ガラスペンと風船

 一人の少女が小さなバスケットを持って僕に背を向けて立っている。立ち尽くして、木の上を見上げている。彼女は泣くこともせずにじっと、木の枝に引っかかった風船バルーンを取るべく思考を巡らしているところらしい。

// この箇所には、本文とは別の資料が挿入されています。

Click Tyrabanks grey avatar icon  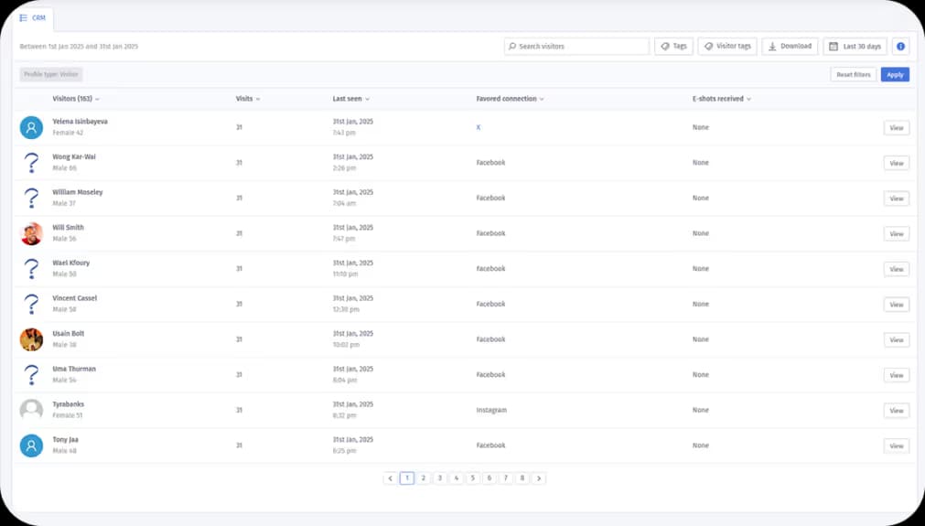[32, 410]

 ベンチに座っている僕は、あいにく背が高いほうではないし、女の子の知り合いでもないのだから、わざわざこの子に風船バルーンをとってやることはないだろう。

僕は人を助けようなんて崇高な思いは持ってないのだ。


 しかも僕は友達と待ち合わせをしている。今はちょうど集合時間の十分前。僕らの集合のルールの一つ、このベンチに腰掛けて初めて集合は成立となるから、時間に厳しいほうである僕は十分前にここにいないと落ち着かないのだ。


だが、この暖かい気持ちのいい日に僕を呼びつけた張本人の檸檬れもんは時間にルーズでかなり個性的だ。檸檬れもんという名前だって本名というわけじゃあない。

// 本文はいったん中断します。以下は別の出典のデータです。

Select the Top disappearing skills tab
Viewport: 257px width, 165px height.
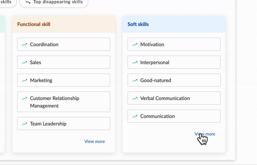tap(54, 2)
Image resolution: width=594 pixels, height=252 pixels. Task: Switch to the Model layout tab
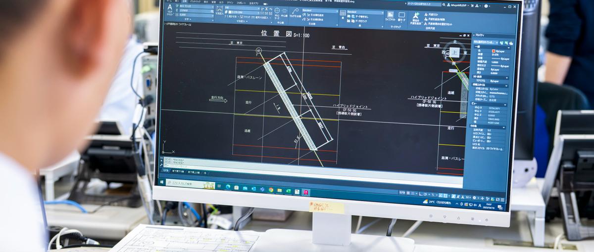[167, 170]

僕らはなぜかハンドルネームでそれぞれを呼び合っているのだ。遊ぶ時はいつもそう。二人の時なら学校でもそうだったりする。


 こんな暖かい気持ちのいい五月は散歩もいいけどふかふかの毛布がしいてある寝台ベッドに飛び込んで寝るのがいいのに、そして僕は今日まさにそれを実行しようと思っていたら携帯電話の通知音がなったのだ。通知音は三回。檸檬、青いベンチとだけ書かれたメールが送られてくるのも、集合の合図。


あぁなんだか眠くなってきた。顔を下に向けて目を閉じる。檸檬れもんが起こしてくれるだろう。すると僕の半ズボンの裾をくいくい引っ張る誰かがいる。顔を上げると目の前には木の上を見上げていた少女。

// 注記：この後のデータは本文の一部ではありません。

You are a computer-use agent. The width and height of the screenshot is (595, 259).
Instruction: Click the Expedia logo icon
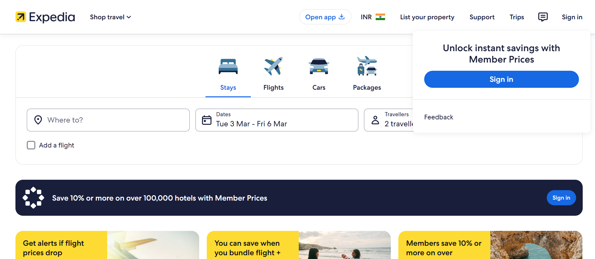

風にふかれふわりと広がったサクラ色のスカートと真っ黒で綺麗な腰まである長い髪の毛。背は低くて、幼稚園児だと思われる。手にはテディベアを持っていて、スカートのポケットからはレースとSの文字が縫い付けられたハンカチが少しはみ出している。


「こんにちは、どうしたんだい?君」


ベンチに座りながら、眠たそうな態度をとってしまったせいか、少女は不安そうに寄せていた整った眉をまた少し歪めてしまった。目は潤んでいて泣きそうだ。そんなことで泣かないでくれ、と内心思うが口にはしない。

少女は小さい口を開いた。


「私の風船バルーン、とってほしいの。お兄ちゃんならとれると思うの」


「だって僕はあまり背が高くないよ、木の枝からはとれても、それを掴んで君に渡すのは難しい」


「大丈夫、とにかく木の前に来てよ。私が木を縮めるから」


 えっ、と声を出しそうになった。今この子は木を縮めるっていったのか?そんなことができるもんか。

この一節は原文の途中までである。